I think I got this idea from Nawal –look through photos for some writing inspiration…With nothing in my brain today, that’s what I did.
As I was scrolling, this silly selfie caught my eye and reminded me of a story from 10 years ago when I was completing my field project for my administrative credential.
First, a little history lesson. In 2011, California passed the FAIR education act, the antithesis to Florida’s “Don’t Say Gay” bill. In a nutshell, it amended the ed code to include contributions of LGBTQ people and people with disabilities in history and social studies content, as well as accurate representation in any newly adopted curriculum.
The program I attended required students to develop and implement a project that would address issues of marginalization. With the passage of the FAIR education act, I thought that designing professional development around helping teachers understand this new law would be one step toward addressing an issue that affected all of our students, whether they identified as LGBTQ, or had parents that identified as LGBTQ, or they lacked awareness or inclusivity.
My school leader at the time was a first year principal and I needed to get her approval before embarking on this enterprise. I was thrilled when she wholeheartedly gave me the green light. We both knew there might be some backlash, but even as a new administrator she took a stand for equity.

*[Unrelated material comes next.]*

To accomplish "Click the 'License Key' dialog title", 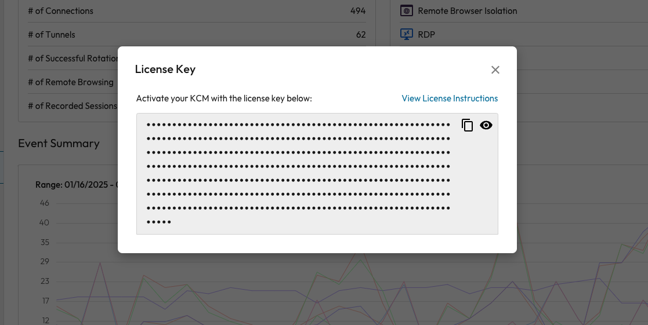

Was there a backlash? Oh, yes. But was it from parents? Nope. It came from within the building.
During the first PD, most of the teachers asked thoughtful questions, collaborated as they analyzed and studied texts, and expressed their appreciation for bringing this work to our school. My heart was full at the end of the session, watching my colleagues actively participate in this learning experience, especially because I knew this was new territory for many of them. But my spirit was soon deflated.

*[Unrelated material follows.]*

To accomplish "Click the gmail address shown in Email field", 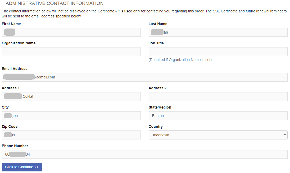I will pyautogui.click(x=45, y=77).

A few minutes after getting back to my classroom, there was an aggressive knock on my door. It was one of my fellow teachers. She often wore a scowl, so when she had been scowling during the meeting I didn’t think much of it. Before I could even greet her, she started barking at me. “Do you really think what you’re doing is appropriate? I don’t agree with what you’re doing! This goes against my or rights!” On and on she railed while I listened calmly.
When she finally stopped her rant, I asked, “Do you think that R (a beloved aide at our school, who is gay) deserves to have his experience reflected in the books he reads?” She huffed and she puffed, but she couldn’t couldn’t answer the question. I asked it again. Once again, she huffed and she puffed, but couldn’t answer the question. When she ran out of air, she stormed out of my room and went straight to the principal’s office, dragging a like-minded friend with her.
The two of them sat in the principal’s office and argued that they should be able to opt out of any future meetings around this topic. Without hesitation, my principal told them that as public school teachers it was their duty to serve ALL children. AND if they opted themselves out, they would indeed be written up. This was a real chingona move!
A few months later, it was time for the second PD session. My field supervisor came to, well, supervise me. The colleague who had come to rant in my room whispered to him, thinking he was a district mucky-muck, “Don’t you think this is wrong?” To her surprise, he vehemently disagreed and sang my praises.
Fast forward through the rest of the year and magically this teacher and her comrade in hate just happened to be ill on the other PD days. Cue side-eye.
As for the rest of the staff and myself, we came away with new knowledge and strategies to ensure that our school community was a more safe and inclusive space for our students.